▸ **Required tasks**
1: Summarize the forum post on the role of the artist in society in two sentences.
2: Carry the forum post on the role of the artist in society forward from its final sentence.

▸ **Excerpted passage**
--*--
# The Role of Artist in Society



## David Gordon Burke (Sep 26, 2013)

"Man the poets down here don't write nothin' at all/They just stand back and let it all be."
Bruce Springsteen / Jungleland

"Whenever you find yourself on the side of the majority, it is time to pause and reflect." 
Mark Twain

By _Artist _in the title of this thread I refer to anyone at all that creates. Writers, Poets, Musicians, Actors, Directors,  Producers, Sculptors, Architects etc.  

My question is what people's precieved notion is as to the obligation (if any) that an artist has to his society or the world as a whole.
My example would be simple - Let's talk about a very famous song by the Heavy Metal group Scorpions (they are still out there somewhere on eternal tour)  The song is called "Winds of Change" and has to do with the downfall of the Iron Curtain and Communism in Europe.  Scorpions and hundreds of other groups in the years leading up to the end of the cold war used their songs as a catalyst for change - they sprinkled "freedom" imagery throughout their songs and are credited with helping bring about the changes that followed.
--*--
▸ **Available data**
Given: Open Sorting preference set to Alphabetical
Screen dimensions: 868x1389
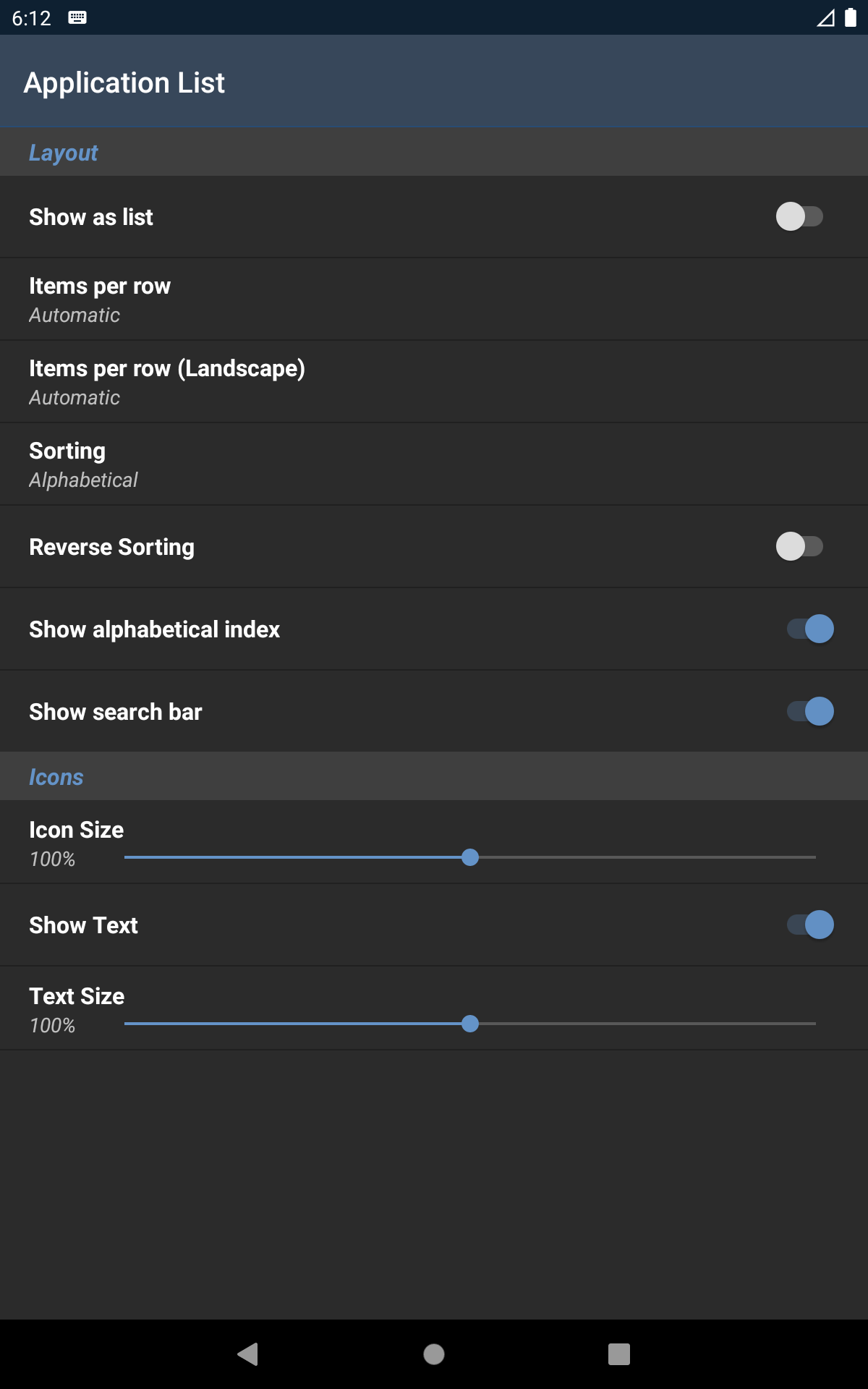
--*--
▸ **Per-task outputs**
1: The poster defines an artist as anyone who creates, including writers, poets, musicians, actors, directors, producers, sculptors and architects, and asks what obligation, if any, people think an artist has to society or the world as a whole. As an example, the poster cites the Scorpions song "Winds of Change," which concerns the fall of the Iron Curtain and Communism in Europe, and notes that Scorpions and hundreds of other groups filled their songs with "freedom" imagery as a catalyst for change and are credited with helping bring about the changes that followed.

2:
Compare that to the kind of music that has been produced in Latin America in the last few decades.  With very few exceptions, the vast majority is mindless twaddle or worse.  In Mexico and parts of the Southern US, the Narco-corrido, songs that glorify and immortalize the drug king pins of the cartels, are still popular.  Although banned on Mexican radio, many young criminals with no hope for a better life dream of having their names or nicname mentioned in one of these songs.

Worldwide, regardless of the medium, the trend has been away from art for art's sake and a massive selling out in order to make a buck.  

In my work I try to work in themes and topics that I feel strongly about.  My characters carry my voice.  (albiet a more black and white reporter version of myself)  

This could be more or less difficult depending on the genre one is working with but it has been done again and again in Metaphor and Allegory in all mediums and all genres.  Zombies have been used as metaphors for/against nuclear power and radiation / consumerism / AIDS / Cancer and other ideas.

Star Trek is well known for a thinly veiled message.  My favorite is the episode from the original series with the race of folk whose faces are black on one side and white on the other.  Their people are racist against another race whose coloring is the same but with the colors inverted.

So here is yet another way to add depth along with theme and motif.  

Any comments?

David Gordon Burke


----------



## Tettsuo (Sep 26, 2013)

I believe it is the job of the artist to share a part of themselves with the world.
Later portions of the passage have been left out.